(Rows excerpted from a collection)
"""

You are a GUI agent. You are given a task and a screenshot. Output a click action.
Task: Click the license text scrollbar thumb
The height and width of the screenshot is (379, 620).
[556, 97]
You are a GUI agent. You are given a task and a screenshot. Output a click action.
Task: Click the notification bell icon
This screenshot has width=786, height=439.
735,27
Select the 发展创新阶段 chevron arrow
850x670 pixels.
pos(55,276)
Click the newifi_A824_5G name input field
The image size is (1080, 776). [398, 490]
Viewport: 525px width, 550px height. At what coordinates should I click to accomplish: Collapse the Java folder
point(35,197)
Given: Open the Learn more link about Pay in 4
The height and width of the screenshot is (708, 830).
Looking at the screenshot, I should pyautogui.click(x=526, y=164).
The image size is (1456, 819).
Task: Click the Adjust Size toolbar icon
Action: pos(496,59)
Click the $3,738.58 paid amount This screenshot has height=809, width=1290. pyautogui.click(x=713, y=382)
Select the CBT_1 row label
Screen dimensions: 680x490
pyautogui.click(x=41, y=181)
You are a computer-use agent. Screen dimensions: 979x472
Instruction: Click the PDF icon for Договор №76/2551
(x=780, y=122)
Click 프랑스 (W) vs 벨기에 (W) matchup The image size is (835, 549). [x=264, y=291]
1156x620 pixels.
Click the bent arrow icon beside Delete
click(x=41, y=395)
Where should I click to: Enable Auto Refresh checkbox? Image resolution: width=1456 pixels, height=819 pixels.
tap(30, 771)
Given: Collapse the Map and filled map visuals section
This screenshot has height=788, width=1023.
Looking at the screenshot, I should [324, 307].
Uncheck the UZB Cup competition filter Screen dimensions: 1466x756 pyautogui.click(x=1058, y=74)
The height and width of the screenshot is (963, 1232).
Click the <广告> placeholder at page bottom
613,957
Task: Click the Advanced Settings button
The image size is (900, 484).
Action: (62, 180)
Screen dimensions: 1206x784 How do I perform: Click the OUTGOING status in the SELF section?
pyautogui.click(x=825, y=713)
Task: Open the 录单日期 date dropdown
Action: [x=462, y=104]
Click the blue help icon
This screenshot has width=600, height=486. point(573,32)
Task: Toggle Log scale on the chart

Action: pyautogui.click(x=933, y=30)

"""

## Given task
Reproduce every row above word for word, keeping their order and line breaks unchanged.

## Response
You are a GUI agent. You are given a task and a screenshot. Output a click action.
Task: Click the license text scrollbar thumb
The height and width of the screenshot is (379, 620).
[556, 97]
You are a GUI agent. You are given a task and a screenshot. Output a click action.
Task: Click the notification bell icon
This screenshot has width=786, height=439.
735,27
Select the 发展创新阶段 chevron arrow
850x670 pixels.
pos(55,276)
Click the newifi_A824_5G name input field
The image size is (1080, 776). [398, 490]
Viewport: 525px width, 550px height. At what coordinates should I click to accomplish: Collapse the Java folder
point(35,197)
Given: Open the Learn more link about Pay in 4
The height and width of the screenshot is (708, 830).
Looking at the screenshot, I should pyautogui.click(x=526, y=164).
The image size is (1456, 819).
Task: Click the Adjust Size toolbar icon
Action: pos(496,59)
Click the $3,738.58 paid amount This screenshot has height=809, width=1290. pyautogui.click(x=713, y=382)
Select the CBT_1 row label
Screen dimensions: 680x490
pyautogui.click(x=41, y=181)
You are a computer-use agent. Screen dimensions: 979x472
Instruction: Click the PDF icon for Договор №76/2551
(x=780, y=122)
Click 프랑스 (W) vs 벨기에 (W) matchup The image size is (835, 549). [x=264, y=291]
1156x620 pixels.
Click the bent arrow icon beside Delete
click(x=41, y=395)
Where should I click to: Enable Auto Refresh checkbox? Image resolution: width=1456 pixels, height=819 pixels.
tap(30, 771)
Given: Collapse the Map and filled map visuals section
This screenshot has height=788, width=1023.
Looking at the screenshot, I should [324, 307].
Uncheck the UZB Cup competition filter Screen dimensions: 1466x756 pyautogui.click(x=1058, y=74)
The height and width of the screenshot is (963, 1232).
Click the <广告> placeholder at page bottom
613,957
Task: Click the Advanced Settings button
The image size is (900, 484).
Action: (62, 180)
Screen dimensions: 1206x784 How do I perform: Click the OUTGOING status in the SELF section?
pyautogui.click(x=825, y=713)
Task: Open the 录单日期 date dropdown
Action: [x=462, y=104]
Click the blue help icon
This screenshot has width=600, height=486. point(573,32)
Task: Toggle Log scale on the chart

Action: pyautogui.click(x=933, y=30)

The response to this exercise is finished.